Jimmy Yardley

Personal information
- Full name: James Yardley
- Date of birth: 16 April 1903
- Place of birth: Wishaw, Scotland
- Date of death: 1959 (aged 55–56)
- Position(s): Striker

Senior career*
- Years: Team / Apps / (Gls)
- Overton Rangers
- Wishaw
- Bellhaven Oak
- 1924–1926: Clapton Orient / 29 / (3)
- 1926–1932: Luton Town / 102 / (77)
- 1932–1933: Charlton Athletic / 51 / (26)
- 1933–1935: Millwall / 76 / (24)
- 1936–1938: Third Lanark / 34 / (14)
- 1938–1939: Ayr United / 38 / (24)
- 1939–1940: Morton / 2 / (1)

= Jimmy Yardley =

Scottish footballer

James Yardley (16 April 1903 – 1959) was a Scottish professional footballer, best known as a player for Luton Town.

==Playing career==
Yardley signed for Luton Town from Clapton Orient during the 1926–27 season, but failed to score before the season ended. During 1927–28, his first full season with the club, Yardley scored 23 league goals. He continued his good form the next season, scoring 19. He continued his good form until 1932, when he was surprisingly sold to Charlton Athletic.

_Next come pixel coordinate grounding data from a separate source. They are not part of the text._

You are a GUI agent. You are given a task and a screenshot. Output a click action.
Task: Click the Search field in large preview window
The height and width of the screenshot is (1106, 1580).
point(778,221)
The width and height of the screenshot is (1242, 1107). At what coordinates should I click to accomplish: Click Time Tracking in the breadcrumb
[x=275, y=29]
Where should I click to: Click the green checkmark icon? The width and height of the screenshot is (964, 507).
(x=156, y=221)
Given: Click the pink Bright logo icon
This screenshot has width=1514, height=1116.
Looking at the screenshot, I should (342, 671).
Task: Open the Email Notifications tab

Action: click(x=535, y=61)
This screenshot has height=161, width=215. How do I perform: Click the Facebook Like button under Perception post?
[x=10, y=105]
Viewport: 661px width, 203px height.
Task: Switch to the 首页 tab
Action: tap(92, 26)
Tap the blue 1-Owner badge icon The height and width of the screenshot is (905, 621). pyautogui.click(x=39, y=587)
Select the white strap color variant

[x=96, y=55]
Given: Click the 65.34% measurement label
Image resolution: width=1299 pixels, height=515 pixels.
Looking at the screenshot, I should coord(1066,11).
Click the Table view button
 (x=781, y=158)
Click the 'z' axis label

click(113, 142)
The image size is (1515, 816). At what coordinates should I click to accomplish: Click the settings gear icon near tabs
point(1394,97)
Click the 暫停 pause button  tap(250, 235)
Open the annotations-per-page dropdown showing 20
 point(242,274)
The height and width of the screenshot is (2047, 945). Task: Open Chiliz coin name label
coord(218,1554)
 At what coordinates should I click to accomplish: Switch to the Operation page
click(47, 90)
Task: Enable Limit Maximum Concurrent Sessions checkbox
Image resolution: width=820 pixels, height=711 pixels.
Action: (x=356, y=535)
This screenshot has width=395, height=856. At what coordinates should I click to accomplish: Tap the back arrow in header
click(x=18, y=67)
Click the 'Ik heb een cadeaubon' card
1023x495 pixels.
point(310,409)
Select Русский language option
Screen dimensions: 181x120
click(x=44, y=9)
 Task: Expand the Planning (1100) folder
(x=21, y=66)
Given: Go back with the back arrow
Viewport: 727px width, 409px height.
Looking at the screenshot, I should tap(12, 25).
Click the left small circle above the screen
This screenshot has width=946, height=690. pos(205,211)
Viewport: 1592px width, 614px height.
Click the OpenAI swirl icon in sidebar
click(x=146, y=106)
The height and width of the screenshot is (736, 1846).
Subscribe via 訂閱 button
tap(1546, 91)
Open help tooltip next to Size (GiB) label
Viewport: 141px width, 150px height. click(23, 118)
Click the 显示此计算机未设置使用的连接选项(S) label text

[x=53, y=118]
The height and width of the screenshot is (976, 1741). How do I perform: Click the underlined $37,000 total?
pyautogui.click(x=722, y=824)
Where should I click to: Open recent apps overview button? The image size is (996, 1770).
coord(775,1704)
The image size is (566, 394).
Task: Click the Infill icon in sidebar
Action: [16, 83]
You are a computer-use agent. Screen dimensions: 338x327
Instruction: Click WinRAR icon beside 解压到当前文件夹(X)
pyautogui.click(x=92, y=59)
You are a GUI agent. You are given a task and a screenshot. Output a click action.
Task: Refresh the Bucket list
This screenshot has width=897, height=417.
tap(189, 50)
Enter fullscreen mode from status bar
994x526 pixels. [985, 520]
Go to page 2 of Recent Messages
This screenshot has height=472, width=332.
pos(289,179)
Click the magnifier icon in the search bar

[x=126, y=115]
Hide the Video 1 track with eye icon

In 1936, now well into his 30s, he returned to Scotland where he scored 38 top flight Scottish Football League goals over three seasons with Third Lanark and Ayr United, and was selected for the Glasgow FA's annual challenge match against Sheffield in November 1936. He moved on to Morton, but the outbreak of World War II a short time later brought his career to an end.